*** Opening of Given entries ***

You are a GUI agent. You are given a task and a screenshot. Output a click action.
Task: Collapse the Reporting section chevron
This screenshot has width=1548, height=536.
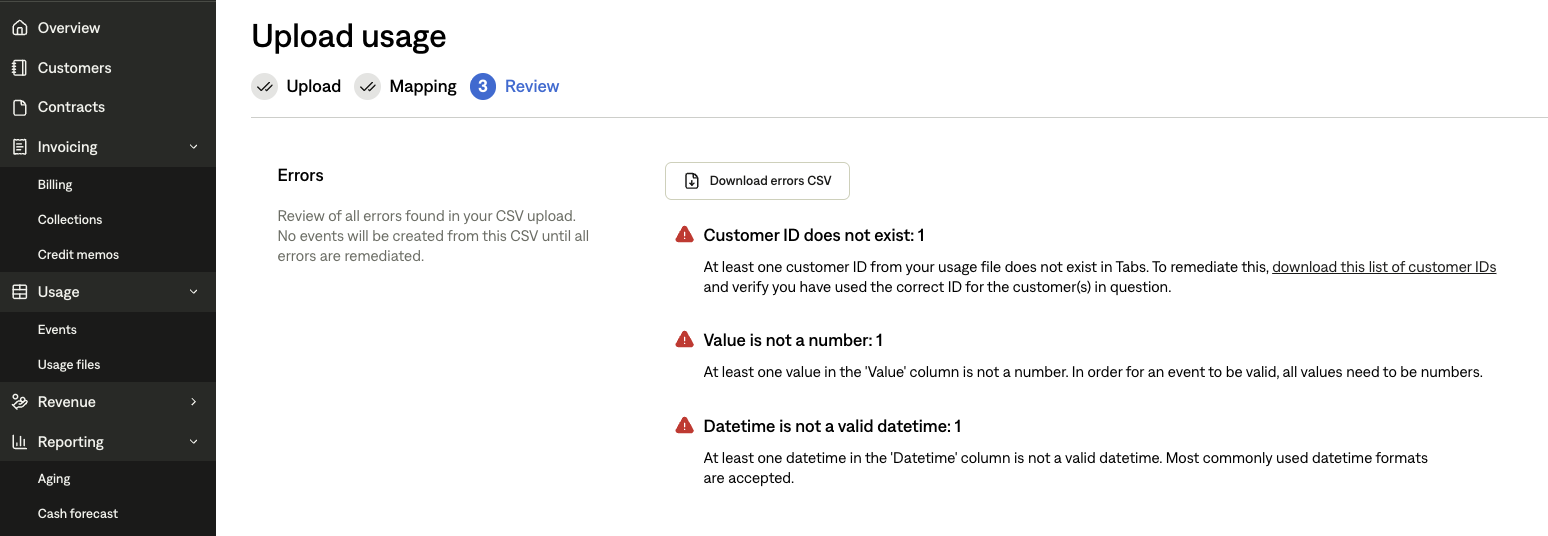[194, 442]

*** Close of Given entries ***
*** Opening of Given entries ***

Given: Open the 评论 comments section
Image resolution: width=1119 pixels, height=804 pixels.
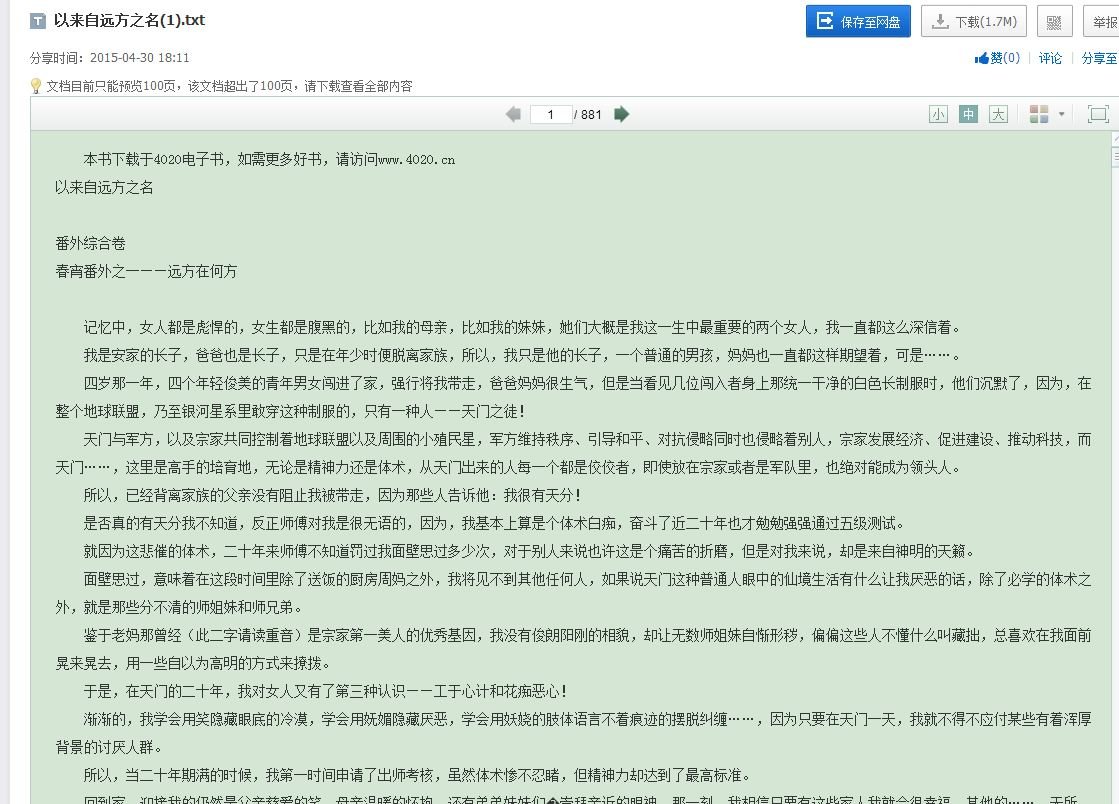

*** Close of Given entries ***
*** Opening of Given entries ***

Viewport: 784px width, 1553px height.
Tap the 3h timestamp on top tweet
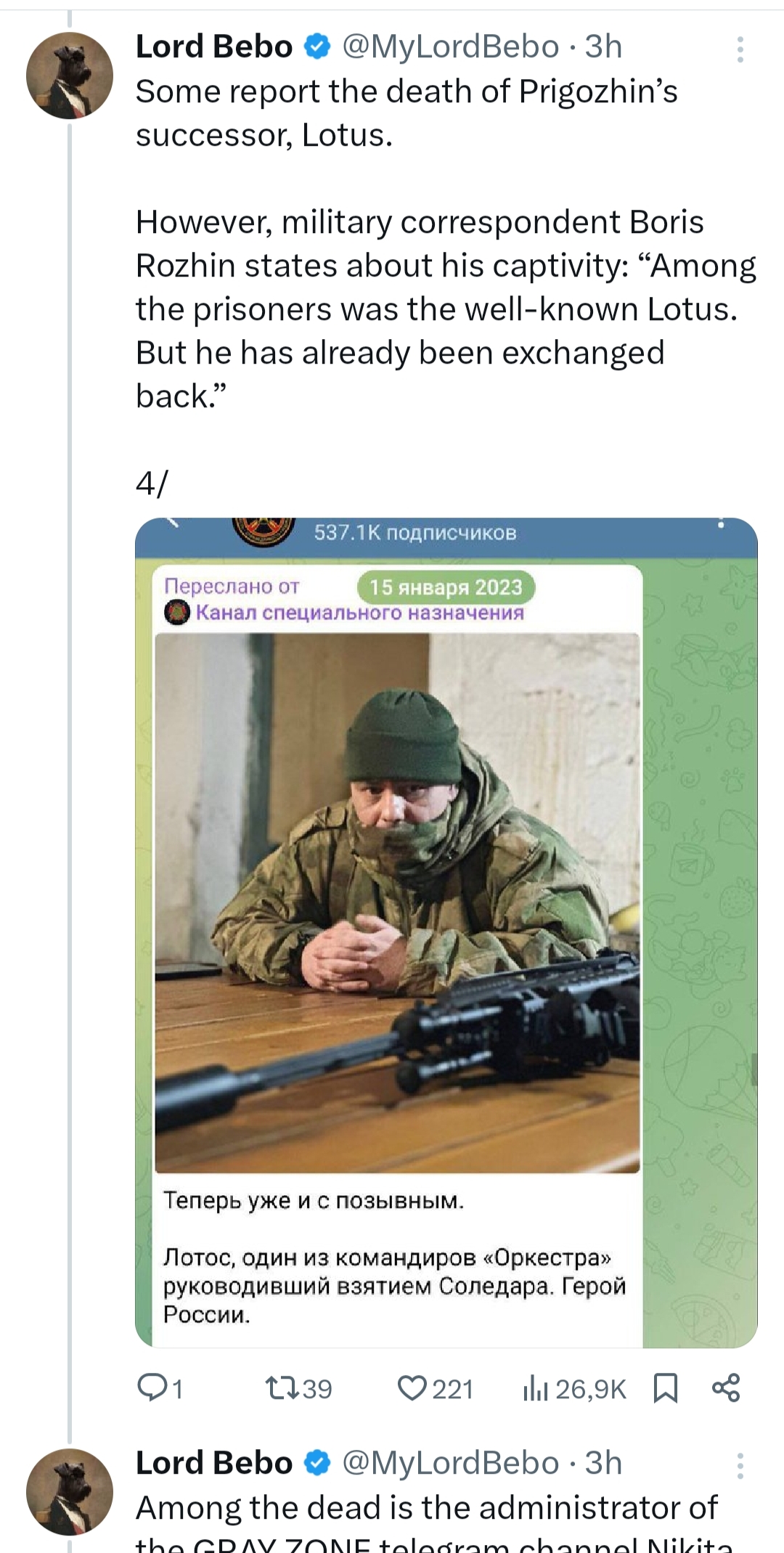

*** Close of Given entries ***

> _Problem description_
The lines in the records above that include the word "section" must be copied out.

> _Finished exercise_
Task: Collapse the Reporting section chevron
Given: Open the 评论 comments section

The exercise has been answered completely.